Nel film horror, il cannibalismo funziona come una delle strategie di trasgressione più potenti in assoluto. Non si tratta primariamente di aspetti medici o antropologici — si tratta della violazione del tabù più fondamentale di una cultura. Lo spettatore viene confrontato con qualcosa che definisce la civiltà stessa: il rifiuto di considerare gli esseri umani come cibo. È proprio qui che si innesta la provocazione cinematografica.

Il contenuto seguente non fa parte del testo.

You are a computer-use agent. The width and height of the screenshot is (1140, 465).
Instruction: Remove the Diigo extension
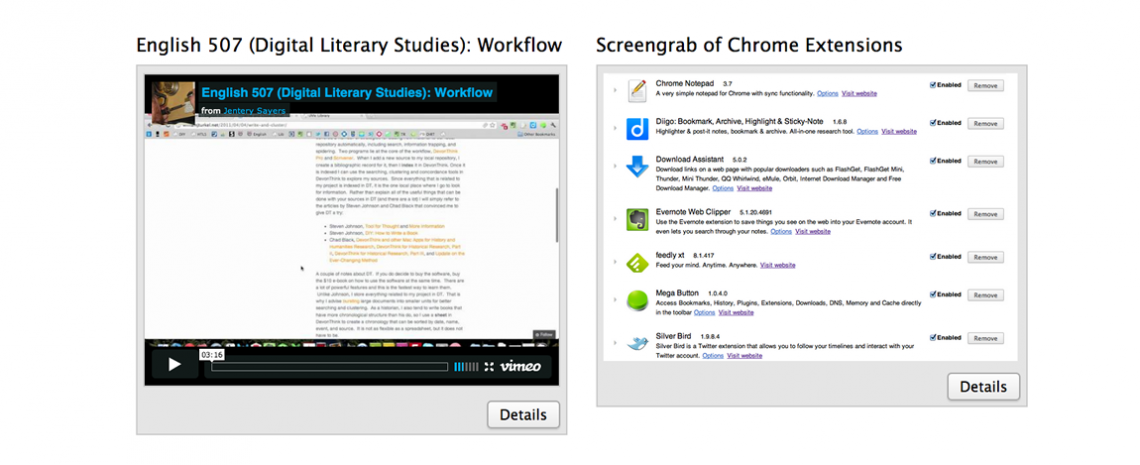click(985, 123)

In pratica, si distinguono due approcci: uno utilizza il cannibalismo come pura trasgressione nel film gore — le immagini stesse devono scioccare e turbare, indipendentemente dalla funzione narrativa. Qui la rappresentazione diventa un'arma; l'effetto è la dichiarazione. L'altro approccio integra il motivo nella caratterizzazione o nella visione del mondo di un personaggio o di una cultura. Il cannibale non viene trattato come un fenomeno morale, ma come una conseguenza della sua logica. Uno scenario di sopravvivenza trascurato, un sistema di credenze ritualistico o una perversione psicopatologica — a seconda di come la narrazione legittima o contestualizza il motivo. Le conseguenze visive sono identiche, ma i pesi narrativi differiscono notevolmente.

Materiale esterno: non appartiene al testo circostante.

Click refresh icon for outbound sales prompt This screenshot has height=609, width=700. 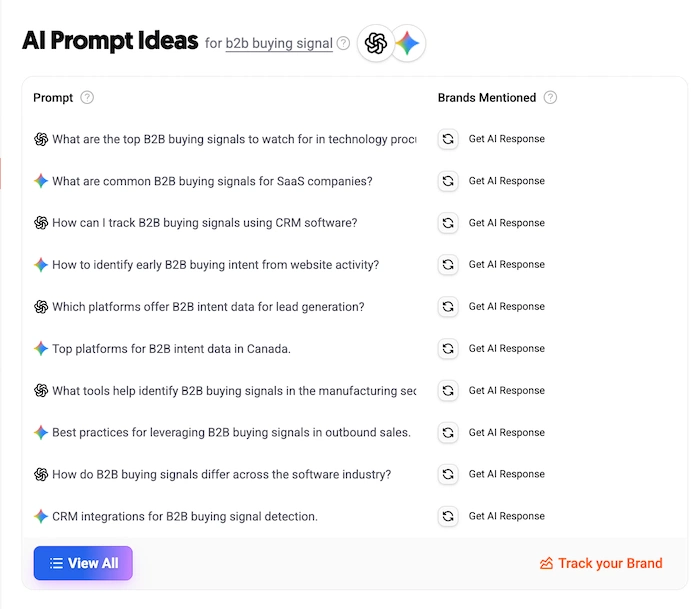click(x=448, y=433)
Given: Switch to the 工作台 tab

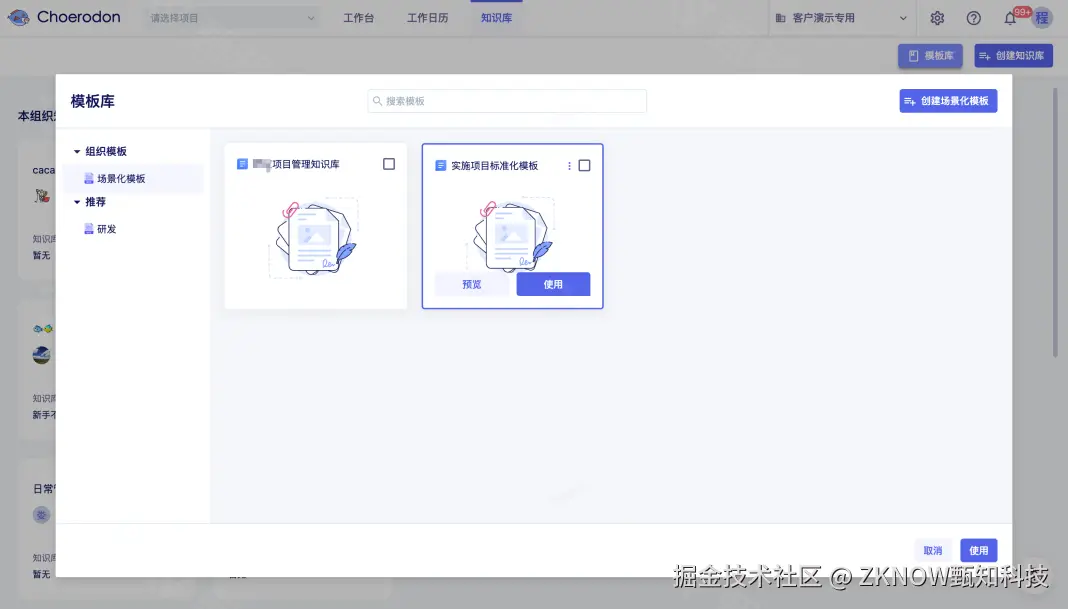Looking at the screenshot, I should [359, 17].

Nel girare queste scene — e parlo per esperienza pratica sul set — spesso si tratta meno di accuratezza anatomica che di autenticità sensoriale. Il sound design è qui tanto centrale quanto il piano visivo: il masticare, i rumori della carne, il respiro del personaggio. La telecamera rimane spesso vicina al viso e alle mani, perché il coinvolgimento emotivo dell'aggressore rafforza la forza trasgressiva — non l'inquadratura isolata del dettaglio dell'oggetto. Il ritmo del montaggio prolunga tali momenti, anziché accelerarli; ciò costringe lo spettatore alla presenza.

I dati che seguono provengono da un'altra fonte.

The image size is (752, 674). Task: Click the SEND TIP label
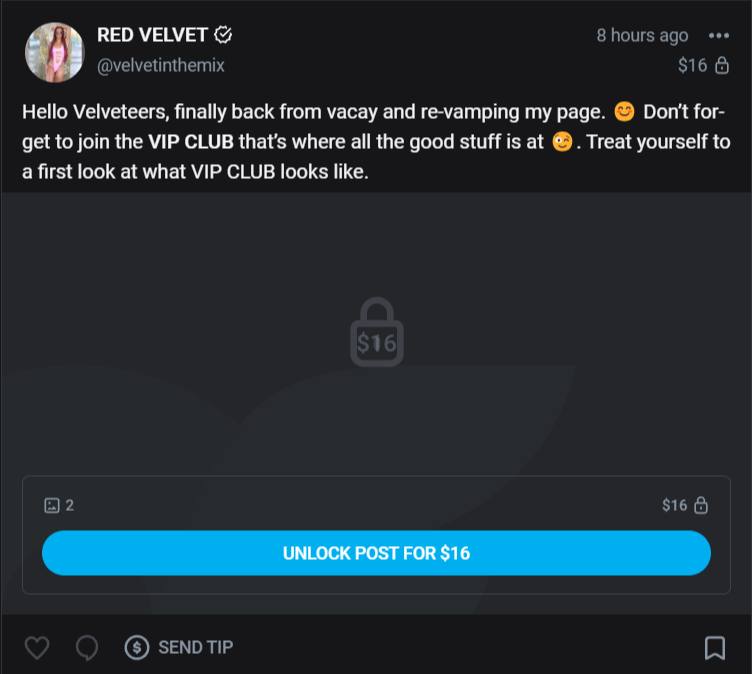(x=196, y=648)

Il cannibalismo come motivo funziona anche come indicatore di una narrazione al limite: quando una storia arriva a questo punto, ha già infranto altre sicurezze. Non segna l'inizio della trasgressione, ma il suo punto di eccesso. Pertanto, il suo posizionamento nella struttura drammaturgica è cruciale. Troppo presto, e l'escalation perde credibilità. Troppo tardi, e l'impatto viene percepito più intellettualmente che viscerale.